The play was something that Carl Yastrzemski was famous for during his years at Fenway, and after throwing out a ceremonial first pitch on Friday, he actually told Boston's Carl Crawford that he should try it. But Gardner beat him to the punch.
"I'd say probably the only place you can do it is here," Gardner said. "You know the ball is not gone and you can't catch it. You're waiting for it to come down and you're already playing so close to the wall anyway."
-- Bryan Hoch
Posada still getting feet wet as full-time DH
BOSTON -- Jorge Posada seemed like he had the designated-hitter role on lock, homering three times in two games last week, but his recent dip is a reminder that the job can look easier than it is.

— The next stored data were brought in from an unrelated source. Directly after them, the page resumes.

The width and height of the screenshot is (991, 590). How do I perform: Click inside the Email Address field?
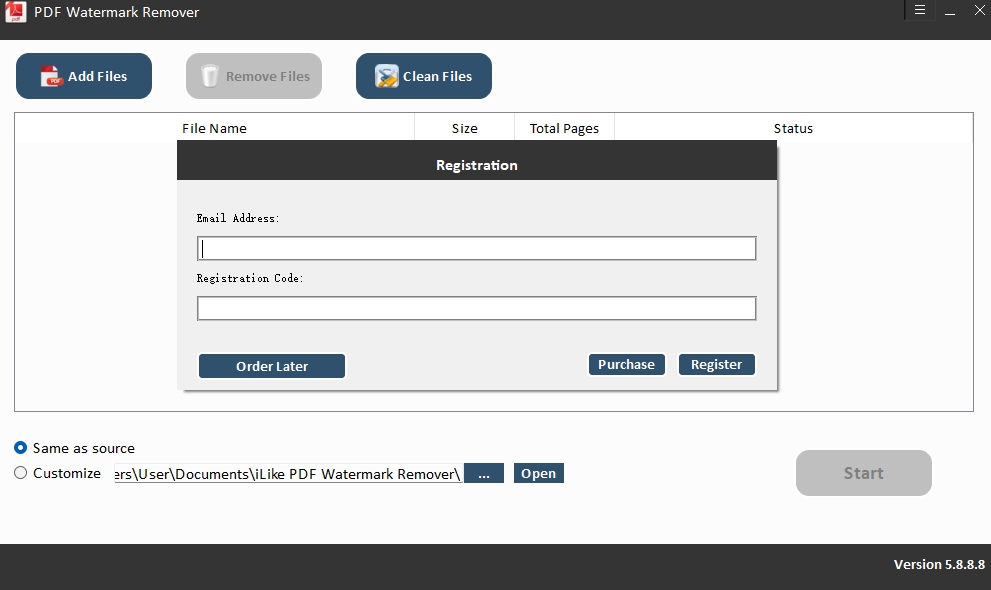477,248
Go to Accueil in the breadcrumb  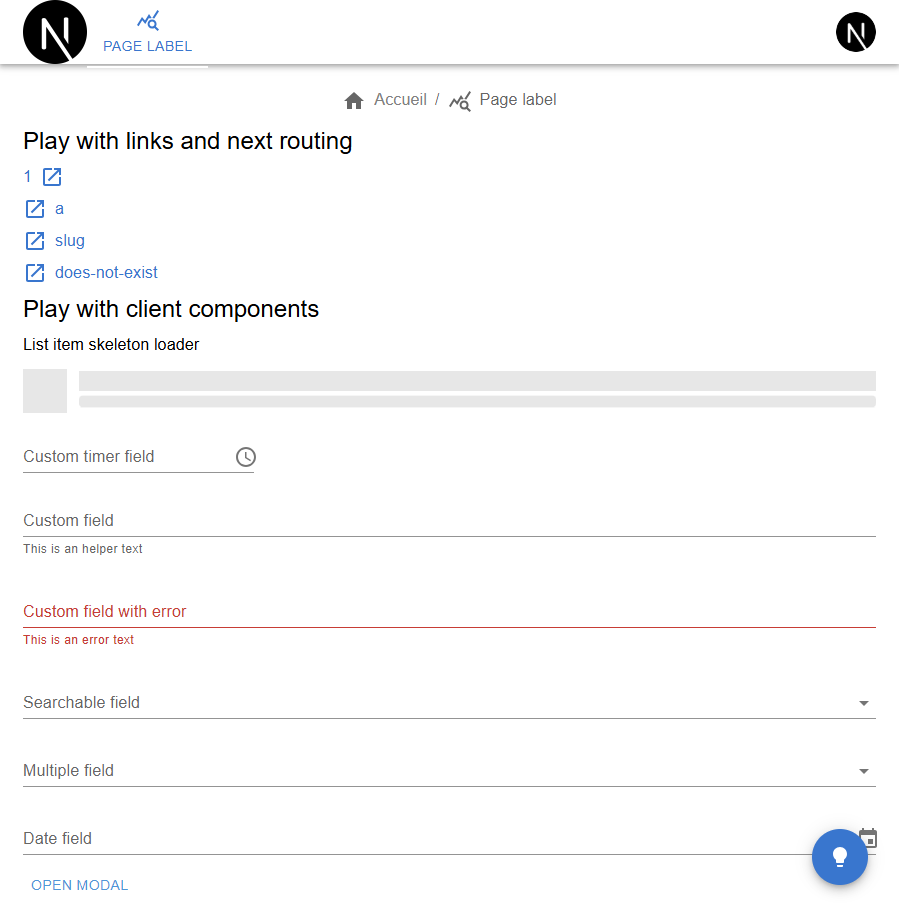click(400, 100)
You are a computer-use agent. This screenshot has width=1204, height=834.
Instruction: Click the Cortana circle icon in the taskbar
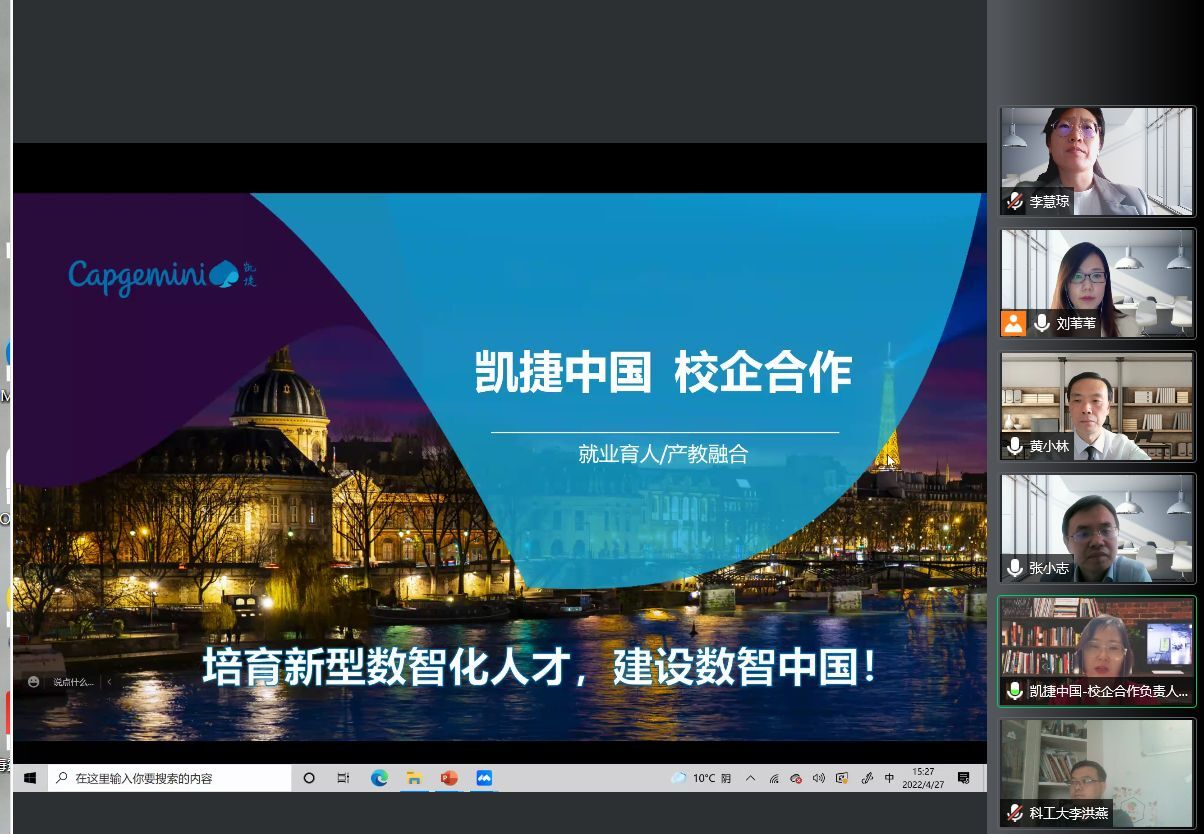click(309, 778)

Posada entered play Saturday hitless in his last 12 at-bats, but manager Joe Girardi said that wasn't why Eric Chavez was in the lineup as the DH instead. Girardi simply wants to give Chavez a start during the weekend series in Boston.
Chavez wasted no time in the batter's box, as he laced an RBI double off the Green Monster in the second inning.

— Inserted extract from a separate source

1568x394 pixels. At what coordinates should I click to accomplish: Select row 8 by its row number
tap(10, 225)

The 39-year-old Posada belted a pair of two-run homers on Sunday against the Twins and slugged another two-run shot on Monday against the Tigers. In all, though, he's batting .154 (4-for-26) to start the year.
"I just think it's the ebb and flow that you go through as a hitter," Girardi said. "There's going to be days where you don't get hits. There's going to be days where you feel better than others. It is getting used to being the DH, that's part of it, but when he hit those couple of home runs, we thought he had it. It's just part of the game."
-- Bryan Hoch
After beginning his regular season on a strong note, Mark Teixeira went 0-for-5 in Saturday's 9-4 victory over the Red Sox and is hitless in his last 15 at-bats. ... Francisco Cervelli (broken left foot) is taking batting practice at the Yankees' complex in Tampa, Fla., and has resumed running in a pool. It is possible he could return in early May. ... Pedro Feliciano (left rotator cuff strain) is scheduled to see a doctor on Monday to decide if he is ready to try playing catch. Feliciano's best-case scenario would be a return sometime in May. ... Yankees batters have homered in seven of eight games.